| Excerpted passage |
----------------------------------------

Decoding an audio file into raw data (decode, resampling, encode) using the FFmpeg API

My task is to open an existing audio file with the extension mka (Matroska container) and extract the audio data. Audio data can be of various types - PCM_ALAW, PCM_MULAW, S16LE, S16BE, GSM, OPUS and so on. The logic for converting an audio format from one to another (for example, from PCM_ALAW to PCM_MULAW) must also be implemented. The main problem I can't solve is the so-called RESAMPLING. But to find a solution to this problem, I will try describe in detail the logic of the project itself.

One of the most important decoder implementations is the conversion of extracted data from one format to another. To do this, we need to go through a few steps:

  1. Opening an incoming stream
bool AudioDecoder::openInputStream(void)

----------------------------------------

| Raw records |
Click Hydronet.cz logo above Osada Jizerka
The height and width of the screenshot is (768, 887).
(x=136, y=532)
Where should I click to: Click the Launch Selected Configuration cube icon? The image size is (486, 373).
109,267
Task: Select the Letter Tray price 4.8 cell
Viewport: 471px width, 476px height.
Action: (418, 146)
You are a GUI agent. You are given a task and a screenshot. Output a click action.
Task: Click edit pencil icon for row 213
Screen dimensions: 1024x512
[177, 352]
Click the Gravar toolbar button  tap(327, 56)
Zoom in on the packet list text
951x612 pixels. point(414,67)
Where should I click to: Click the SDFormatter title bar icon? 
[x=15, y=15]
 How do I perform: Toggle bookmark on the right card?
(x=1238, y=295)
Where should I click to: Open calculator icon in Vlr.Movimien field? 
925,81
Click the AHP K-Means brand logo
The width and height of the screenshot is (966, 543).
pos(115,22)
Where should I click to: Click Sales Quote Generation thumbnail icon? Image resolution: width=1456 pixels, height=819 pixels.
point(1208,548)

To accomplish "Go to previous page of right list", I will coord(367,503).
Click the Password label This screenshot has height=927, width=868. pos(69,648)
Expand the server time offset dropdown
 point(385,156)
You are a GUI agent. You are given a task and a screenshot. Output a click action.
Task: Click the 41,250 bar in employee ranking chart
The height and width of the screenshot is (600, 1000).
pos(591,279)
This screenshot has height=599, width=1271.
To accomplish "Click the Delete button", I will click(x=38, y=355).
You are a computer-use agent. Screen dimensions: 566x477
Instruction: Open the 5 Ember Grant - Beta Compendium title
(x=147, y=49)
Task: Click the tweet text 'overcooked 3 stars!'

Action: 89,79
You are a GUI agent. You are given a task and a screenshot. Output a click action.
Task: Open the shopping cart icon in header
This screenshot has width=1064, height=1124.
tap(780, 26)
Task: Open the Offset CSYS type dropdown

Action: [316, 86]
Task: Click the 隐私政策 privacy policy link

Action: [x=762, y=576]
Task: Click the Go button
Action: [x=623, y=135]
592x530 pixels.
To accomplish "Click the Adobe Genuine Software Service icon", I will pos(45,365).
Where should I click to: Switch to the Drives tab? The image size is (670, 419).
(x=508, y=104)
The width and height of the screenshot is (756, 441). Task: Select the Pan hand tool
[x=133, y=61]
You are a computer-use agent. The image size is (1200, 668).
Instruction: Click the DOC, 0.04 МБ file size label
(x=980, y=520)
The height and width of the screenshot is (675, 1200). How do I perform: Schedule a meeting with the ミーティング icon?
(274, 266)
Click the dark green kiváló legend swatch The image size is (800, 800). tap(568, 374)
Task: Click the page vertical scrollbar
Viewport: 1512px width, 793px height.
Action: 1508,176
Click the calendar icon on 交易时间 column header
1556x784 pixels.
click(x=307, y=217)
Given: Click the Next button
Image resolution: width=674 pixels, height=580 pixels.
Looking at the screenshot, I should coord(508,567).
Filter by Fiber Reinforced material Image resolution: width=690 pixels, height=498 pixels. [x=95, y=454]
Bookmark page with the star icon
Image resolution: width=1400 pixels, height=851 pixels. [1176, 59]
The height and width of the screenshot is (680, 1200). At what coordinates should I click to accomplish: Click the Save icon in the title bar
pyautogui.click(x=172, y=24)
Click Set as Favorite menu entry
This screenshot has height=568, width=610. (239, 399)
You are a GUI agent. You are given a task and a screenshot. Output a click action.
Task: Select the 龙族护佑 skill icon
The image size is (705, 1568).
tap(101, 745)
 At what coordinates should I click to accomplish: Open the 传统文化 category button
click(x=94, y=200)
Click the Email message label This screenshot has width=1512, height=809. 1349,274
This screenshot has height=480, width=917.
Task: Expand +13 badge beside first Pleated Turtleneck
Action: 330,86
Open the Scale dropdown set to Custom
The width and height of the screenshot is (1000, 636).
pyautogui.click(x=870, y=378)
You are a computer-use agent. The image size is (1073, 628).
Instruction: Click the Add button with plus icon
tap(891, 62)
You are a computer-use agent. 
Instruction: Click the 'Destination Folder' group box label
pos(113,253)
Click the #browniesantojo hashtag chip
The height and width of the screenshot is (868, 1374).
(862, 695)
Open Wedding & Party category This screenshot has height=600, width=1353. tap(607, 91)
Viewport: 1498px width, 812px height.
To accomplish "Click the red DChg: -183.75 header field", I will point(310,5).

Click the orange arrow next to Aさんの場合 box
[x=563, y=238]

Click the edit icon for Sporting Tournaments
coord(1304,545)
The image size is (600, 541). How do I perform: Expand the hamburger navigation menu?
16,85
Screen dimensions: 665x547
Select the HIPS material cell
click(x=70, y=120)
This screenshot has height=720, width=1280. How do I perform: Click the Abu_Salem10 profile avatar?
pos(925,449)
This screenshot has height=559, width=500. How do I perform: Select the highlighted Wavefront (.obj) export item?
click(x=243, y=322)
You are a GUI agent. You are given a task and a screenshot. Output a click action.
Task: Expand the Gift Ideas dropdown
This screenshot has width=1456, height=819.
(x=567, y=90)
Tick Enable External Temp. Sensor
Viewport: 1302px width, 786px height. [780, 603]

----------------------------------------

| Required work |
**1)** Could you reproduce the FFmpeg audio decoding post in full, word for word?
**2)** Which rows contain the string "text"? Copy each of them out in full.
The FFmpeg audio decoding post and the rows have nothing to do with each other.

| Exercise responses |
**1)**
Decoding an audio file into raw data (decode, resampling, encode) using the FFmpeg API

My task is to open an existing audio file with the extension mka (Matroska container) and extract the audio data. Audio data can be of various types - PCM_ALAW, PCM_MULAW, S16LE, S16BE, GSM, OPUS and so on. The logic for converting an audio format from one to another (for example, from PCM_ALAW to PCM_MULAW) must also be implemented. The main problem I can't solve is the so-called RESAMPLING. But to find a solution to this problem, I will try describe in detail the logic of the project itself.

One of the most important decoder implementations is the conversion of extracted data from one format to another. To do this, we need to go through a few steps:

  1. Opening an incoming stream
bool AudioDecoder::openInputStream(void)

**2)**
Zoom in on the packet list text
Task: Click the tweet text 'overcooked 3 stars!'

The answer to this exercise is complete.